Against this backdrop, Prime Minister of Japan Abe Shinzo dispatched Yamaguchi Natsuo, the party leader of Japan’s pacifist New Komeito, to China,with a letter. Yamaguchi was carefully chosen for this mission. For many years, New Komeito has kept a good relationship with Beijing, and the political party is a part of Japan’s current ruling coalition. While meeting with Yamaguchi Natsuo on January 25, Chinese leader Xi Jinping called on a timely, proper resolution to sensitive bilateral issues. Yamaguchi presented the Japanese Prime Minister’s handwritten letter to Xi during the meeting. At this “special” time, the visit was useful indeed. Effective communication between the two sides is absolutely essential.

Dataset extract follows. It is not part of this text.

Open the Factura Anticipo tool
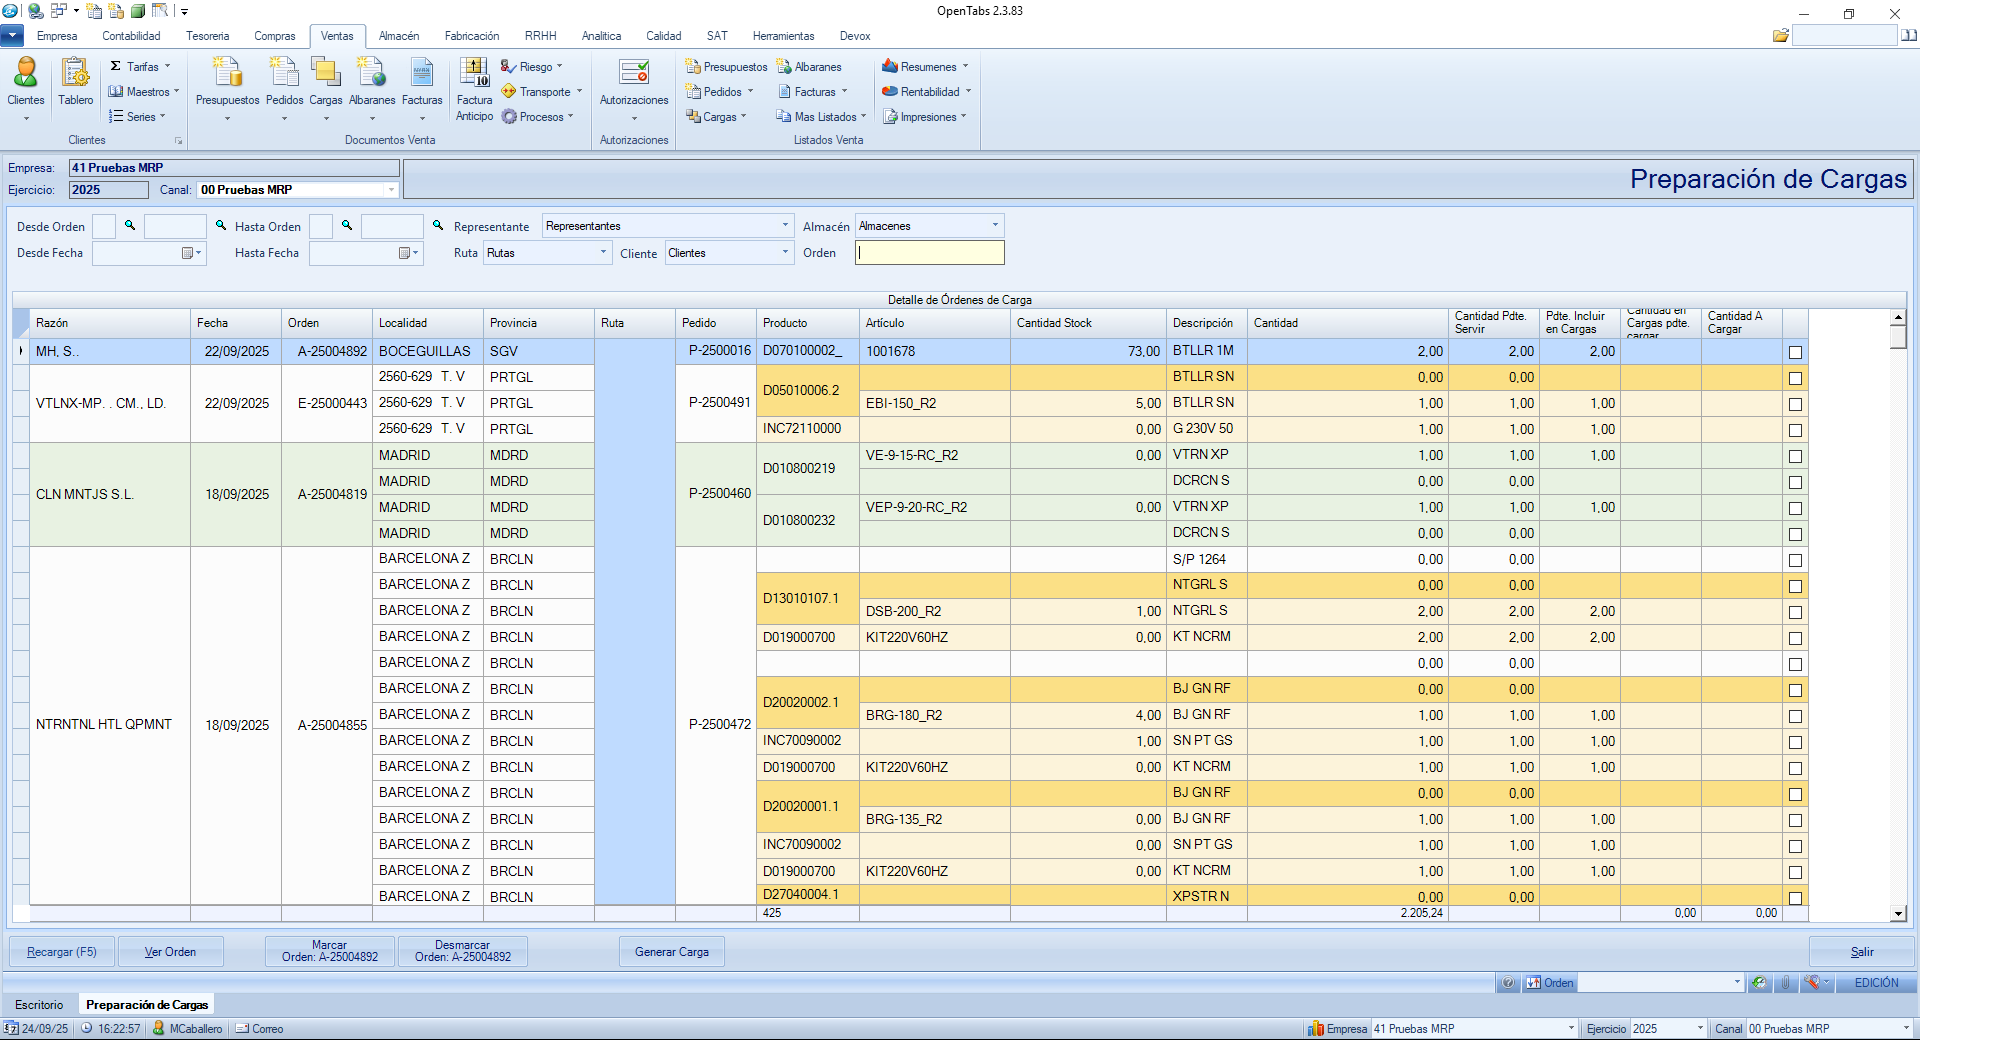 point(474,88)

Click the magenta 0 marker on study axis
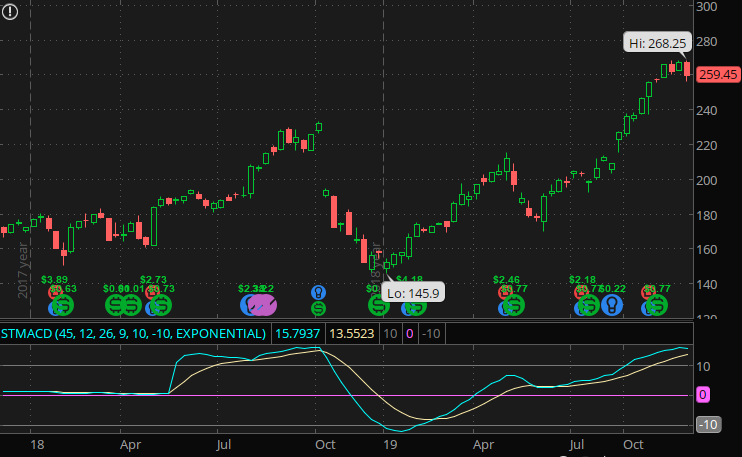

At the end of the day, Japan has to give up the position that “there is no territorial dispute between Japan and China” and to admit that Diaoyu/Senkaku Islands are disputed. Only on that basis can the two sides try to find a way out. At this stage, the item high on the agenda is not who possesses sovereignty but rather what efforts they should make to soften the tension and prevent from any military conflict. Washington has a responsibility to urge Tokyo to do so. Erecting a protectionist umbrella is not favorable to getting beyond this crisis. A more neutral stance is a better option.

 

Ren Xiao is a professor at Fudan University’s Institute of International Studies and Director of the Center for the Study of Chinese Foreign Policy.